What I meant when I said that the Android model is not sustainable is that another OS will take over eventually. Maybe WP7, maybe meego, maybe even something completely new, but I sincerely think Android will fall apart in the long run by manufacturers abusing it to serve their own agenda, which will hurt platform consistency and image.
Agreed. The good thing about Apple's strategy (good for them, that is, you don't necessarily have to agree that it's good for buyers, even though I personally think it is), is that they target their products specifically at the group of buyers they know will appreciate exactly those attributes of their products they spend the most time on: ease of use, polish (both in terms of software and hardware), longevity (in terms of planned obsolesence). Affordability is not one of these attributes, and people getting iPhones instead of Androids get what they expected from the product, which explains the high customer satisfaction rates.
Meanwhile, Android handset manufacturers mainly target the demographic that wants to save money on their phone, ie: they want it to be cheap, or at least: cheaper than comparable alternatives. Sure enough Android is also great if you are a geek, and sure enough there are also high-end Android phones that are as expensive as the iPhone, but they constitute a pretty minor subset of all Android buyers. The problem with this tactic is that to make money using this strategy, means you have to sell lots of phones, and to do that, you have to introduce lots of new models, to get people to replace their phones faster. You also have to cut down production costs which means making design compromises. Eventually this will hurt Android as a platform and it will hurt customers, because there will be many crappy Android phones on the market, and many phones will end up unsupported within a year. Someone who gets burned by a crappy Android phone will choose something different next time.

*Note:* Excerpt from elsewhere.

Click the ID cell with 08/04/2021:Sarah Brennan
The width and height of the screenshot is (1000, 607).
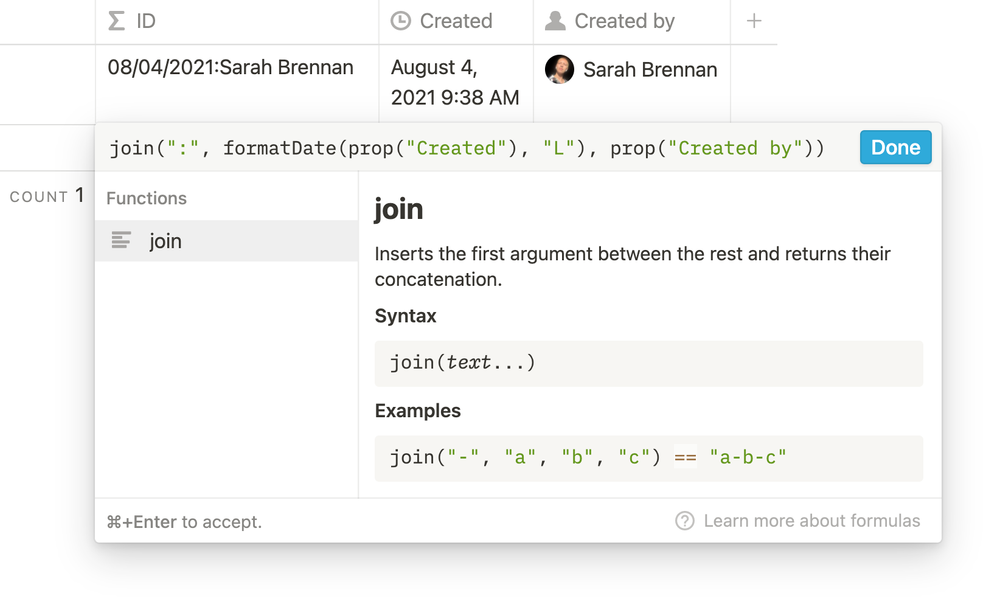231,68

I don't think the Google model is sustainable in the long run, and will seriously limit the usefulness of the Android platform. Not because it is a bad platform, but because too many buyers will have a negative experience with their purchase, but also because the insane variety of brands, specifications and OS versions will mean developers will never be able to achieve the same baseline quality level in their apps without having to shut out a very large part of Androids installed base. This will be very confusing and frustrating for end-users who expect to get their phone, go on the Android market, install stuff, only to find out their phone doesn't handle the application, or because the quality is abysmal. Apple got it right with their single-model-1-year-update-cycle, sure, it means you have less choice if you want an Apple phone, but at least you can be pretty sure you won't run into any surprises if you try to use it they way you expect it to work.
This last paragraph is exactly why I find the statement in the article by this guy named Tim Bray pretty stupid. Even if one or two vendors introduced phones that are better than the current iPhone in terms of hardware (such phones are already on the market) *and* software (Android is almost there), you'd still have only a few handset models, which combined will sell only a fraction of what the iPhone sells, and will never get individual marketshare big enough for developers to spend enough time extracting all their capabilities from the hardware and software. Most developers will go for a set baseline much lower than the current iPhone model, just to make sure they target a sufficiently large installed base. That way, the ecosystem of Android apps will always be one or two years behind iOS.